Question

A body of mass is placed on the earth s surface. It is taken from the earth s surface to a height $h=3R$, R is the radius of earth. The change in gravitational potential energy of the body is

Answer 1

Step1: Given data

1. The radius of the earth is R.
2. The height of the body from the earth's surface is $h=3R$.

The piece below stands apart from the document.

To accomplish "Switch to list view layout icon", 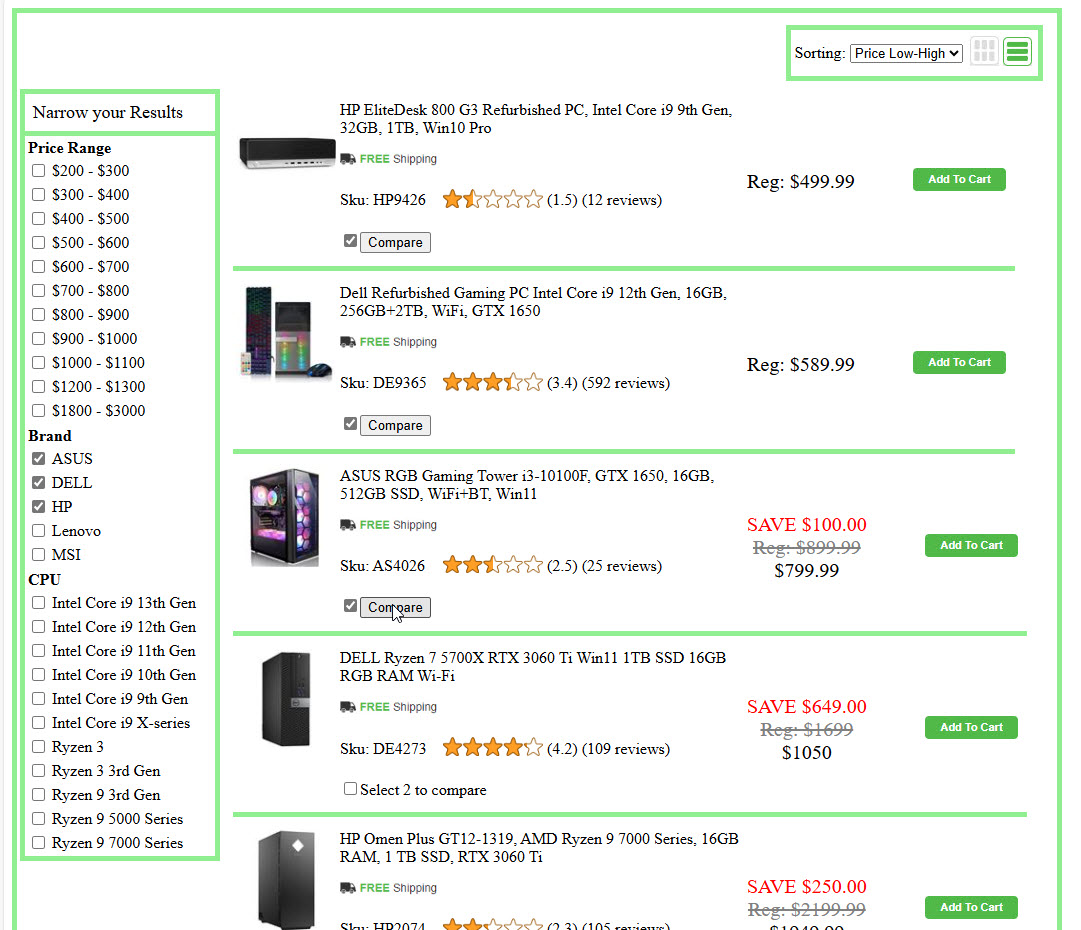I will pyautogui.click(x=1017, y=52).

Step2: Gravitational potential energy

1. The gravitational potential energy at any point in a gravitational field of a system of masses is the amount of work done in bringing a unit mass from infinity to that point.
2. Gravitational potential energy due to a point mass m at a distance r is, $V=-{\int }_{\infty }^{r}GM\frac{m}{x^2}dx=-GM\frac{m}{r}$, where G is the universal gravitational constant and M is the mass of the earth.

Step3: Finding the change in Gravitational potential energy

We know that the gravitational potential energy of a body of mass m placed on the earth's surface is

$V=-G\frac{Mm}{R}$ ……………(1)

where M and R are the mass of the earth and the radius of the earth.

Now, gravitational potential energy at a height $h=3R$ from the earth's surface is

$V^{\text{'}}=-G\frac{mM}{R+3R}$ …………(2)

So, the change in gravitational potential energy is

$∆V=V-V\text{'}=-G\frac{Mm}{R}$$-$$\left(-G\frac{mM}{R+3R}\right)$. (From equations 1 and 2 )

or $∆V=-G\frac{Mm}{R}+G\frac{Mm}{4R}=-G\frac{3Mm}{4R}$

or $∆V=-G\frac{3mM}{4R}$

Therefore, the change in gravitational potential energy is $\mathbf{∆}\mathit{V}\mathbf{=}\mathbf{-}\mathit{G}\frac{\mathbf{3}\mathbf{m}\mathbf{M}}{\mathbf{4}\mathbf{R}}$.